=== SELECTED PASSAGE ===
Package 'GeomArchetypal'

Title: Finds the Geometrical Archetypal Analysis of a Data Frame
Description: Performs Geometrical Archetypal Analysis after creating Grid Archetypes which are the Cartesian Product of all minimum, maximum variable values. Since the archetypes are fixed now, we have the ability to compute the convex composition coefficients for all our available data points much faster by using the half part of Principal Convex Hull Archetypal method. Additionally we can decide to keep as archetypes the closer to the Grid Archetypes ones. Finally the number of archetypes is always 2 to the power of the dimension of our data points if we consider them as a vector space. Cutler, A., Breiman, L. (1994) <doi:10.1080/00401706.1994.10485840>. Morup, M., Hansen, LK. (2012) <doi:10.1016/j.neucom.2011.06.033>. Christopoulos, DT. (2024) <doi:10.13140/RG.2.2.14030.88642>.
Authors: Demetris Christopoulos [aut, cre, cph], David Midgley [ctb, cph], Sunil Venaik [ctb], INSEAD Hoffmann Institute France [fnd], The University of Queensland Australia [fnd]
Maintainer: Demetris Christopoulos <[email protected]>
License: GPL (>= 2)
=== RECORDED INFORMATION ===
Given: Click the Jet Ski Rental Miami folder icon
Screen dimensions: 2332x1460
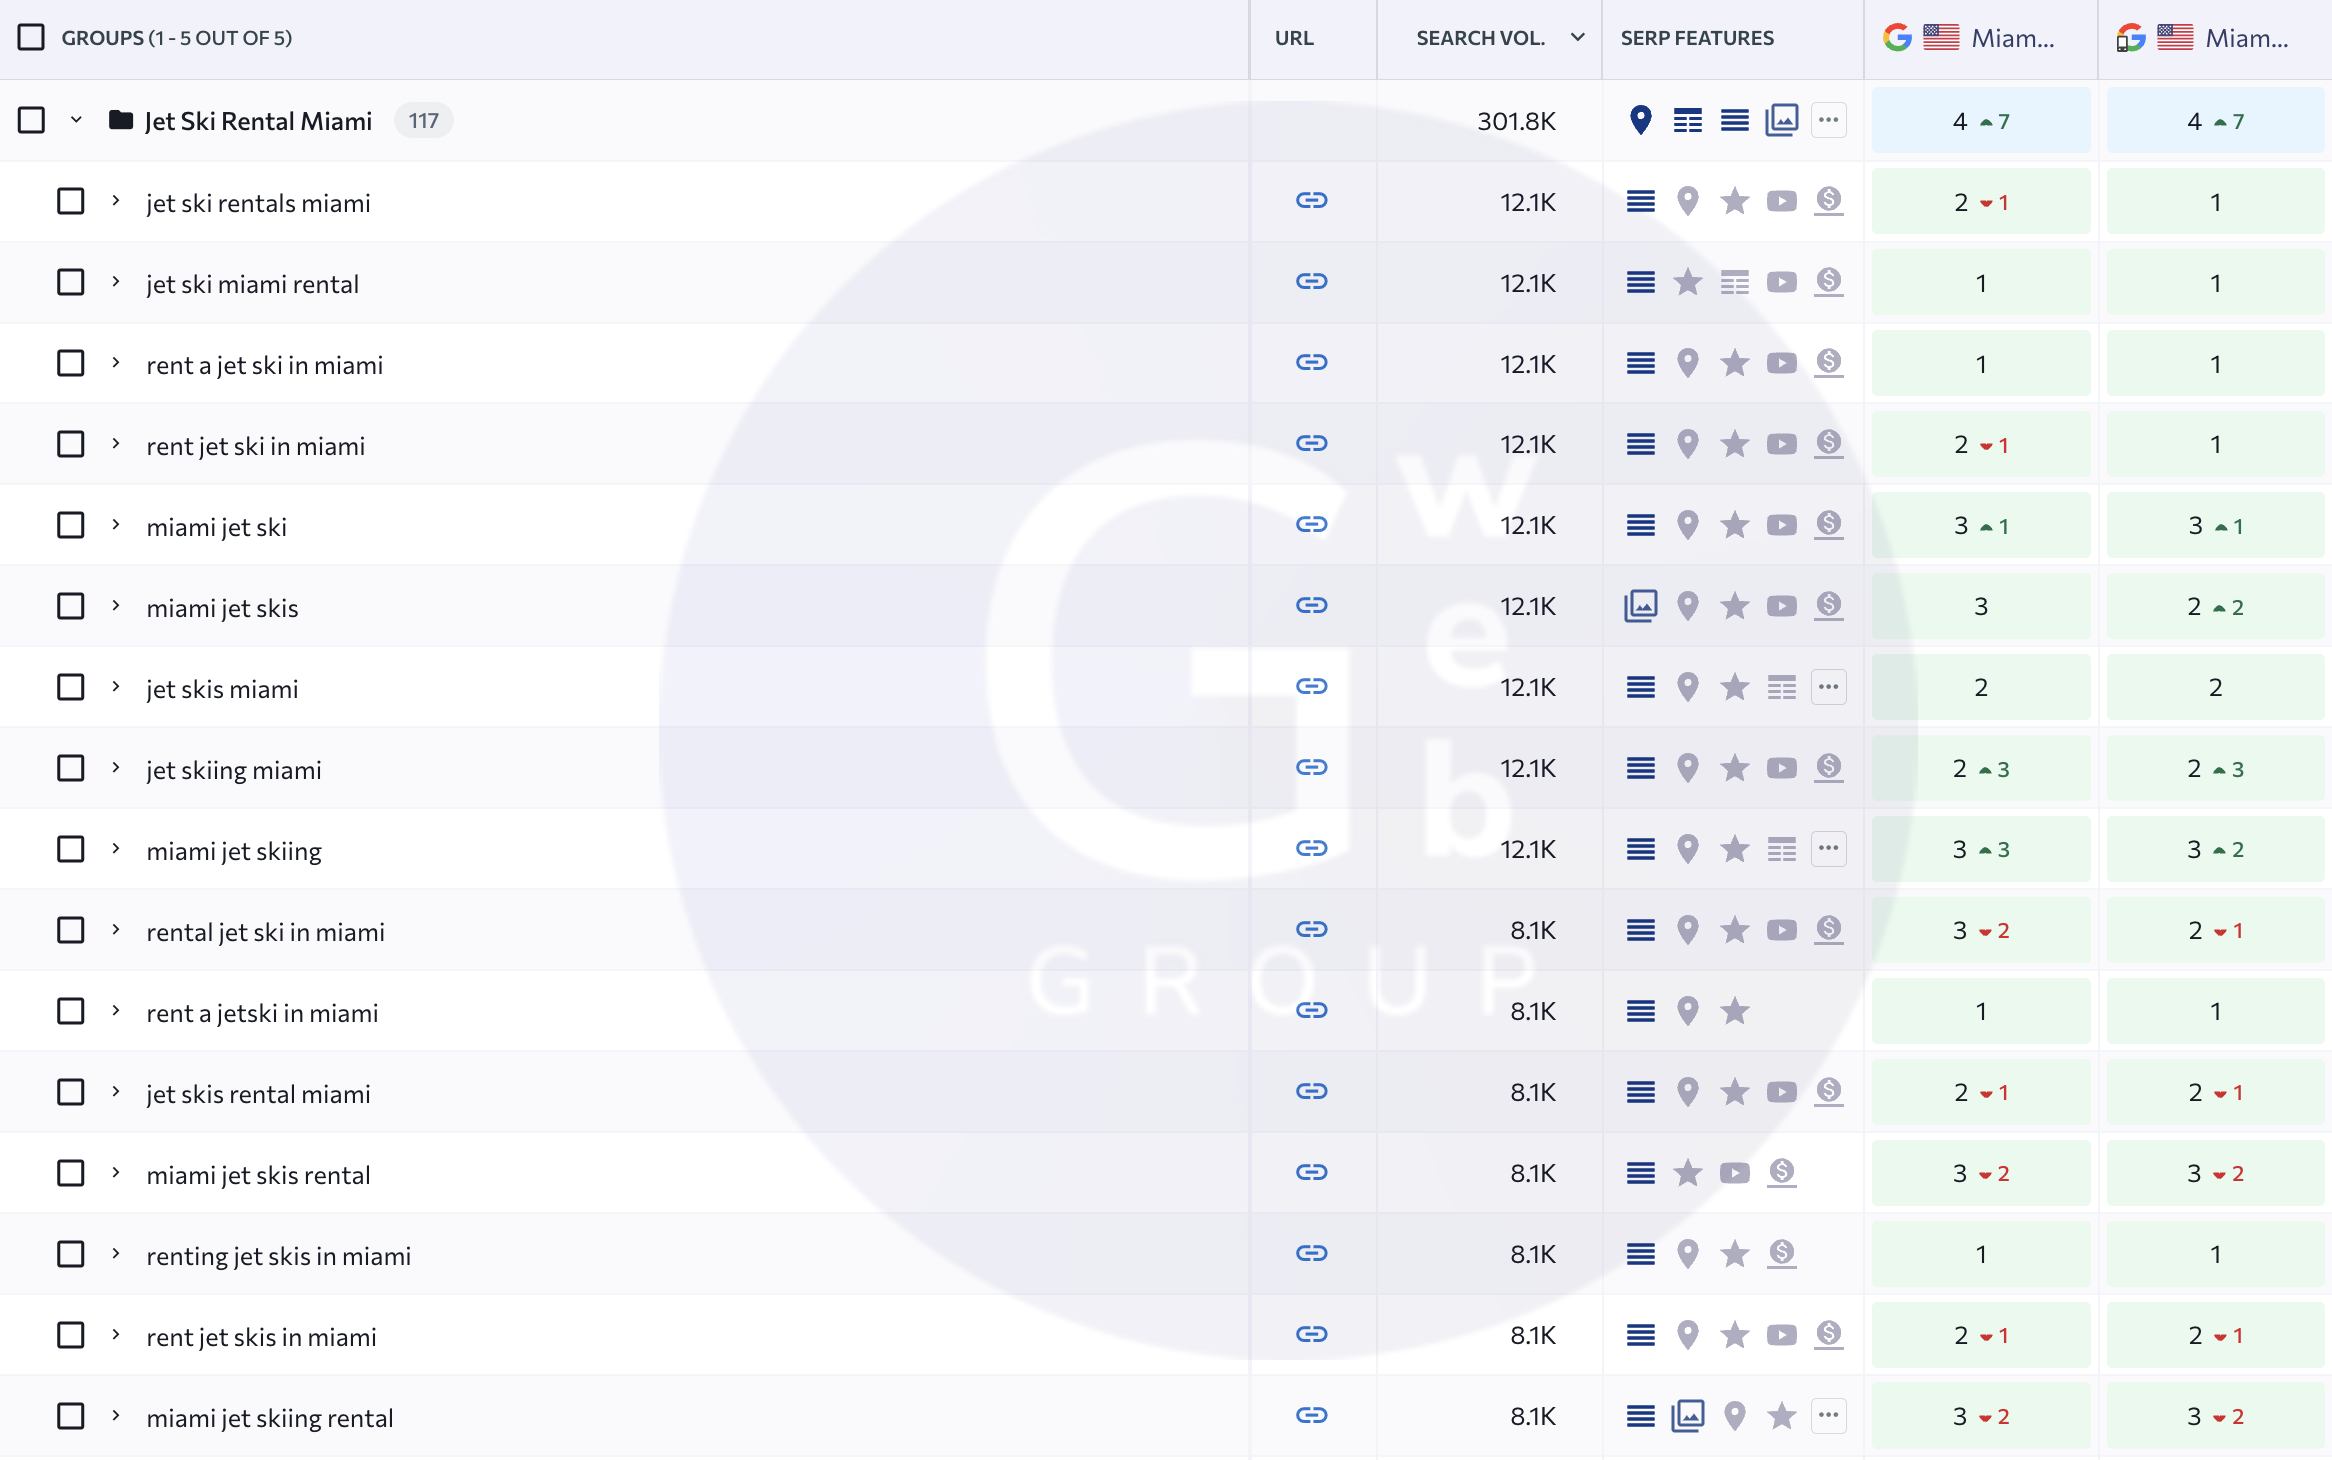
===
### INSTRUCTION A
Answer these about the GeomArchetypal package description:
(i) What are the Grid Archetypes the Cartesian product of?
(ii) How many archetypes are there, going by the description?
(iii) Under what license is the package released?
### INSTRUCTION B
Carry on the GeomArchetypal package description from the point where it stops.
The data above plays no part in this.

### RESPONSE A
(i) All minimum, maximum variable values.
(ii) Always 2 to the power of the dimension of the data points, if they are considered as a vector space.
(iii) GPL (>= 2).

### RESPONSE B
Version: 1.0.1
Built: 2024-11-13 06:15:00 UTC
Source: https://github.com/dchristop/geomarchetypal

Help Index


Finds the Geometrical Archetypal Analysis of a Data Frame

Description

Performs Geometrical Archetypal Analysis after creating Grid Archetypes which are the Cartesian Product of all minimum, maximum variable values. Since the archetypes are fixed now, we have the ability to compute the convex composition coefficients for all our available data points much faster by using the half part of PCHA method. Additionally we can decide to keep as archetypes the closer to the Grid Archetypes ones. Finally the number of archetypes is always 2 to the power of the dimension of our data points if we consider them as a vector space.

Details

Given a data frame df which is a matrix of n observations (rows) for the d variables (columns) we compute for all variables Xj the (Xj.min , Xj.max), j=1,2,..., n.

By taking the Cartesian Product of all those sets we form the vector set of Grid Archetypes which are 2 to the power of d and all other points lie inside their Convex Hull.

For example if we take the case of d=2 and our variables are named X,Y, then the Cartesian Product gives next points:

(Xmin,Ymin),(Xmax,Ymin),(Xmin,Ymax),(Xmax,Ymax)

Now the problem of seeking for the best number of archetypes is solved and kappas is 2 to the power of d.
The main task is to express all inner data points as convex combination of the Grid Archetypes.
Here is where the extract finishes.